[Opening DATASET RECORDS section]
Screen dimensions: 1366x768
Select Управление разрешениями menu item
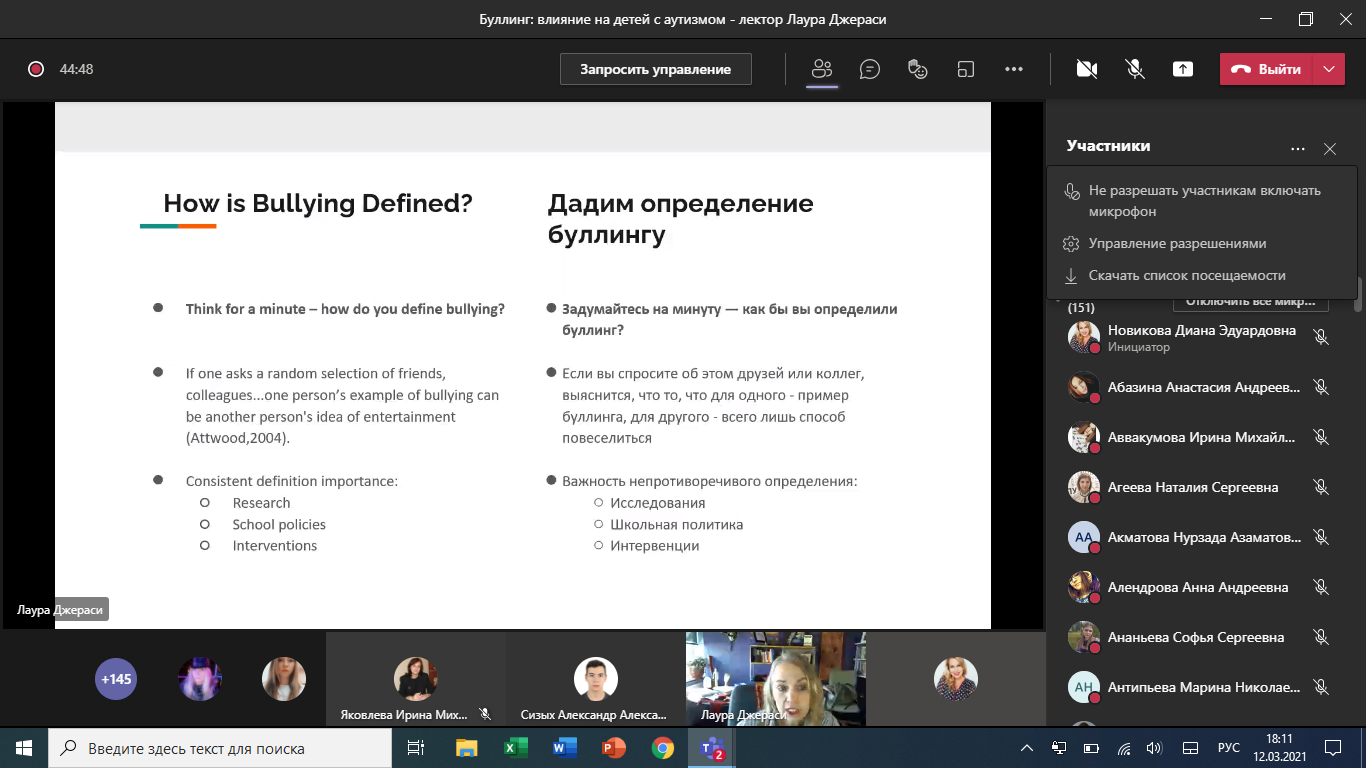(1177, 244)
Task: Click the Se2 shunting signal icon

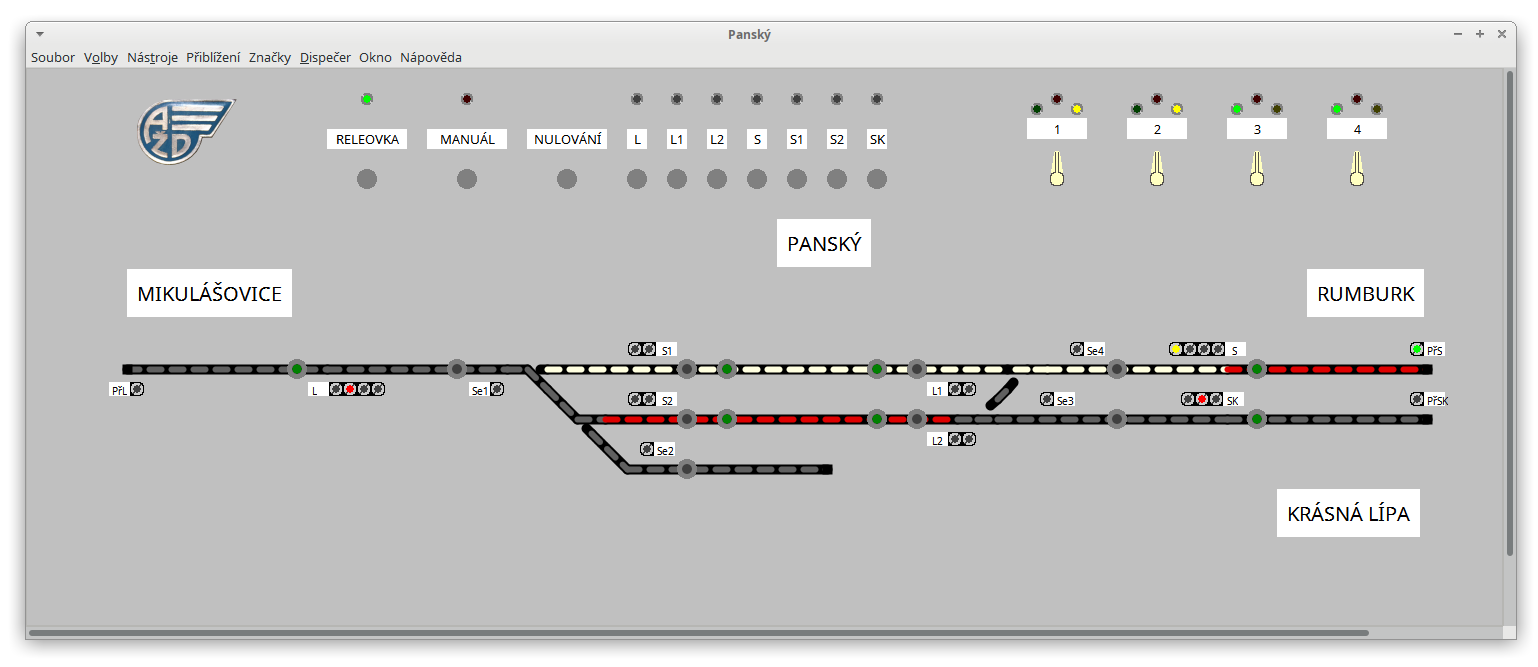Action: [647, 449]
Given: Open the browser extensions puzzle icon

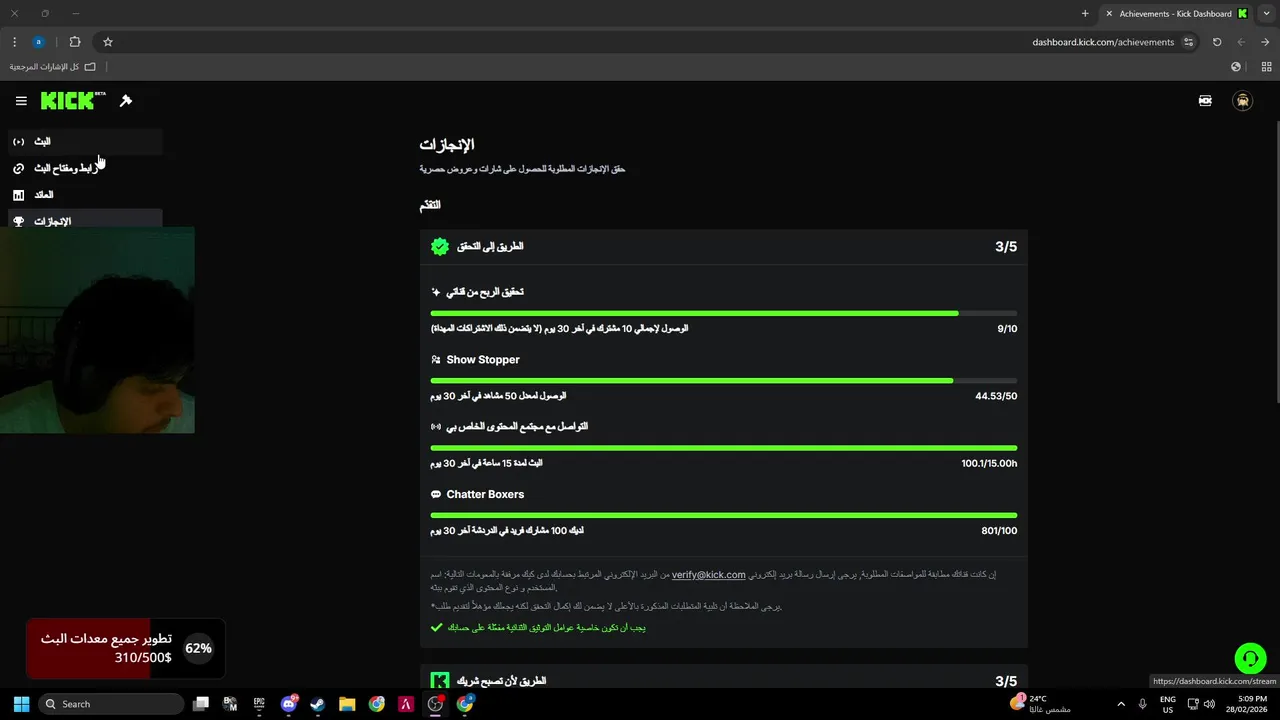Looking at the screenshot, I should (75, 42).
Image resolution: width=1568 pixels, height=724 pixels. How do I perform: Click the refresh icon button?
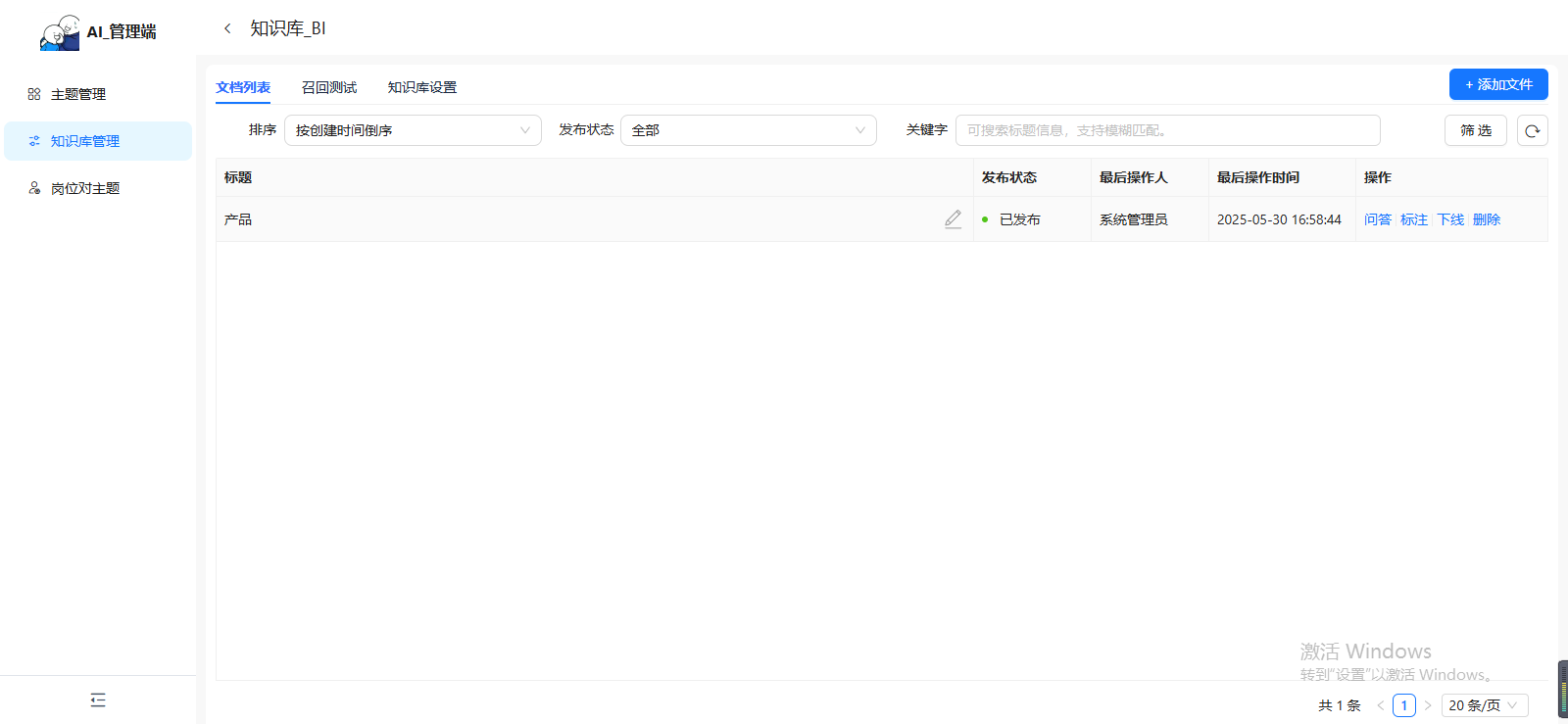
[Closing DATASET RECORDS section]
* **WHAT YOU NEED TO DO**: Your copy of the entries above must be exact and must not include pictures.

* **YOUR RESPONSE**:
Screen dimensions: 1366x768
Select Управление разрешениями menu item
(1177, 244)
Task: Click the Se2 shunting signal icon

Action: [647, 449]
Given: Open the browser extensions puzzle icon

Looking at the screenshot, I should (75, 42).
Image resolution: width=1568 pixels, height=724 pixels. How do I perform: Click the refresh icon button?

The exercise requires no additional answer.